# Approx. Speed



## Guest (Oct 1, 2007)

So i built a winch for wakeskating but since i love snowboarding more than anythign in life i wanna be able to snowboard with it. Does anyone know about how fast yu have to go to be able to hit a pretty decent kicker(20-40 ft)? thanks


----------



## rrrtx (Aug 18, 2007)

70mph sounds about right.


----------



## Snowjoe (Jul 3, 2007)

Umm hit that sized kicker at 70mph and your in serious trouble, that'd be way too fast. I dont know actually what speed you'd need, Its just something you get used to.


----------



## boarderaholic (Aug 13, 2007)

There is no one given number to hit a feature in the park. Some people are rediculously good and can walk up to the feature and just hop off of it, some people need some good speed to clear it. Depends on the persons skill, and what you're hitting.


----------



## killclimbz (Aug 10, 2007)

70mph is definitely not needed to clear a kicker. Unless you want to land in the bar...

Not sure on the speeds, you're moving but definitely not going balls out.


----------



## Dcp584 (Sep 10, 2007)

rrrtx said:


> 70mph sounds about right.


What are you smokin. You are out freakin mind. 70pmh!!!! maybe if you want to clear the whole park and break both your legs and other misc objects.


----------



## rrrtx (Aug 18, 2007)

joking about the 70mph just ment its unclear how fast you should go... its all feel. Thats why even pros will ride up to the tip and scope it out before deciding how to hit it.


----------



## Guest (Oct 2, 2007)

whats a ball park range 20 -30 mph?


----------



## Guest (Oct 2, 2007)

^about that, jsut watch people run up to it, or ride to the side of them (far enough away, duh, at least 20 feet away) to get a feel for how fast you should go.


----------



## killclimbz (Aug 10, 2007)

I think you have to ride fast enough to break the space time continuum therebye creating a wormhole that lands you safely on the other side of the jump. I could be wrong though...
::::
## What you will do
1. What kicker size does the original poster in the thread hope to hit?
2. Please quote the thread, starting with "Umm hit that" and going on through "(Aug 13, 2007)".
3. Using the thread, explain why even pros ride up to the tip of a jump before deciding how to hit it.

## Record set
::::
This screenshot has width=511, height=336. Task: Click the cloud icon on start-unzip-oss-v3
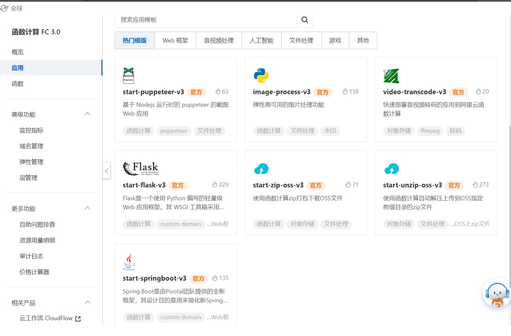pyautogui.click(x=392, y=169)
::::
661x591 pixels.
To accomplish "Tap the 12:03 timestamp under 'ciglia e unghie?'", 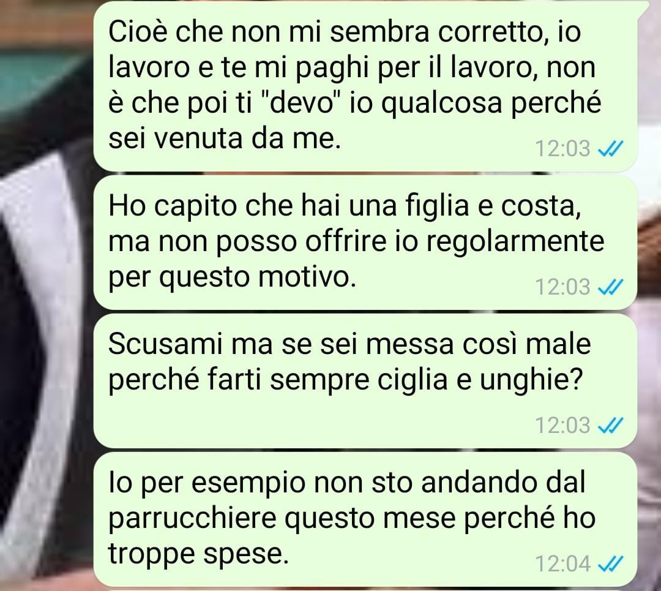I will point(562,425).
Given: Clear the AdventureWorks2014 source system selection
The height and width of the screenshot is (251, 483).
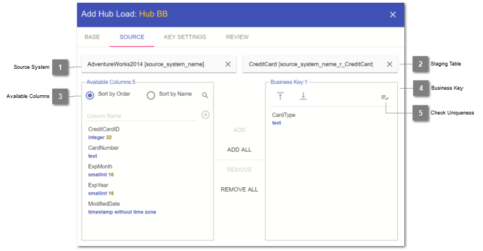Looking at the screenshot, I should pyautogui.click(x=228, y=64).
::::
## Answers for this exercise
1. A pretty decent kicker of 20 to 40 feet.

2.
Umm hit that sized kicker at 70mph and your in serious trouble, that'd be way too fast. I dont know actually what speed you'd need, Its just something you get used to.


----------



## boarderaholic (Aug 13, 2007)

3. The right speed for a jump is unclear and comes down to feel. Riding up to the tip lets them scope it out before committing.